TASK DETAILS: Convert the data below into a two-column CSV with the header instruction,location. Each row pairs one instruction's full text with its answer, and each value goes in its own quoted field with line breaks turned into spaces. Leave the pictures out.

# # # # # # #

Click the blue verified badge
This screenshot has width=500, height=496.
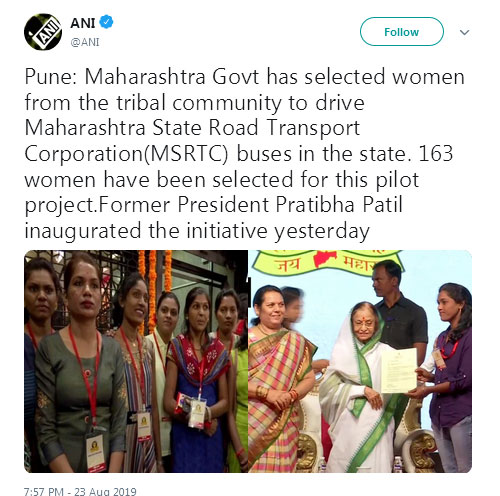click(x=106, y=22)
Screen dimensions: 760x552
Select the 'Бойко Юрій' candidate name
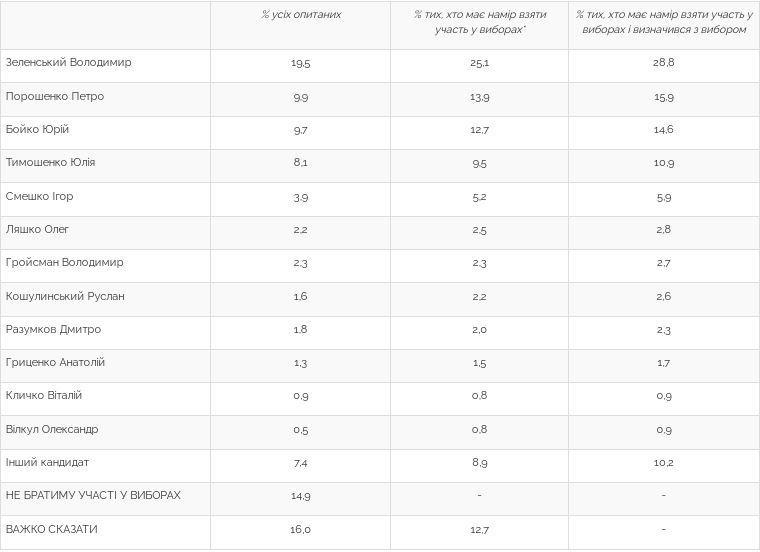point(38,130)
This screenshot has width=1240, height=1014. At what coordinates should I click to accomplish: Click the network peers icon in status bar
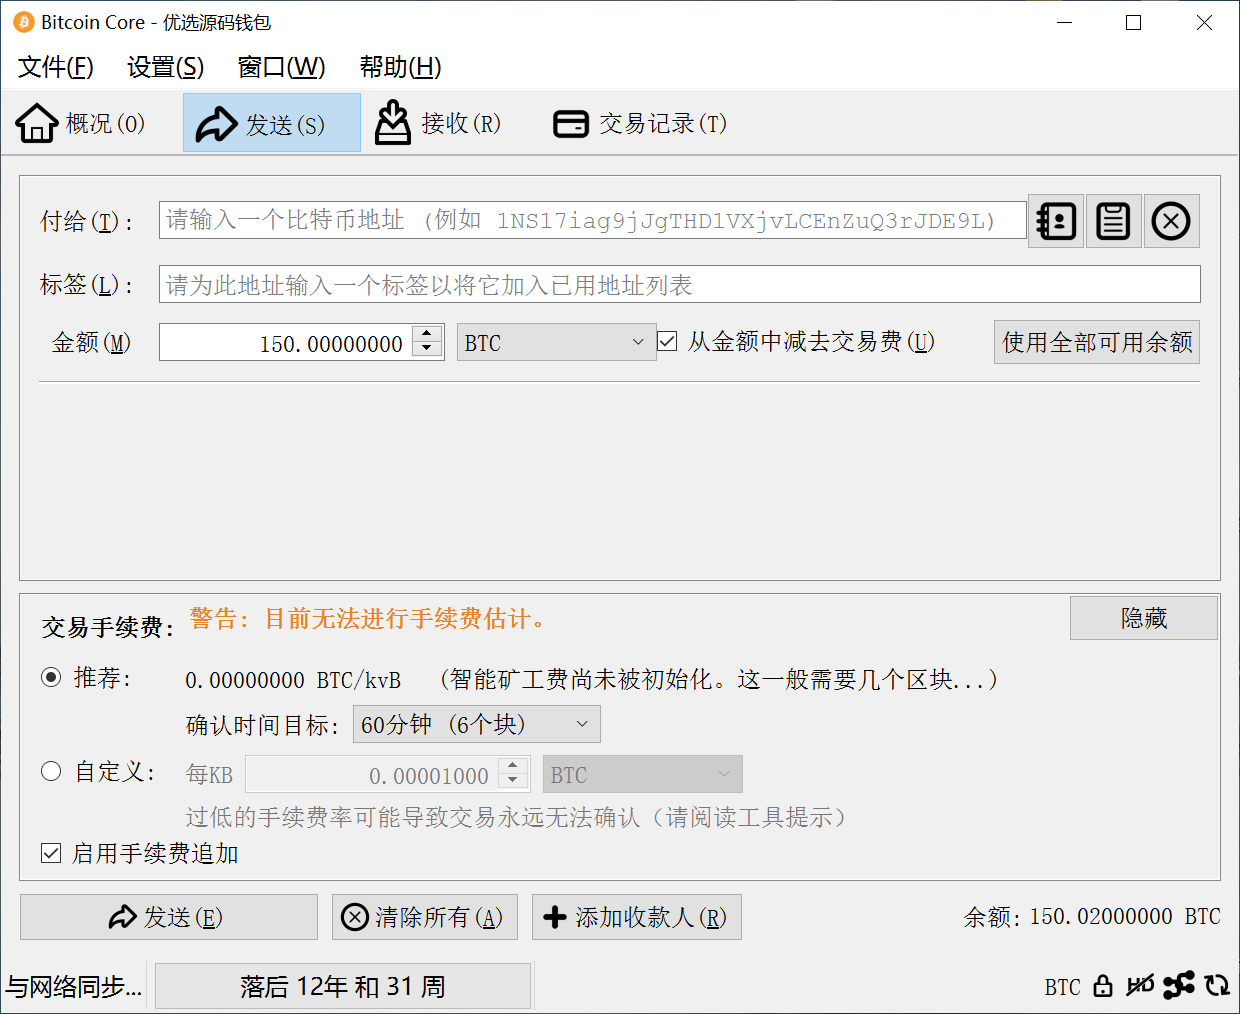[x=1180, y=986]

# # # # # # #

RESPONSE:
instruction,location
"Click the blue verified badge This screenshot has width=500, height=496.","click(x=106, y=22)"
"Screen dimensions: 760x552 Select the 'Бойко Юрій' candidate name","point(38,130)"
"This screenshot has width=1240, height=1014. At what coordinates should I click to accomplish: Click the network peers icon in status bar","[x=1180, y=986]"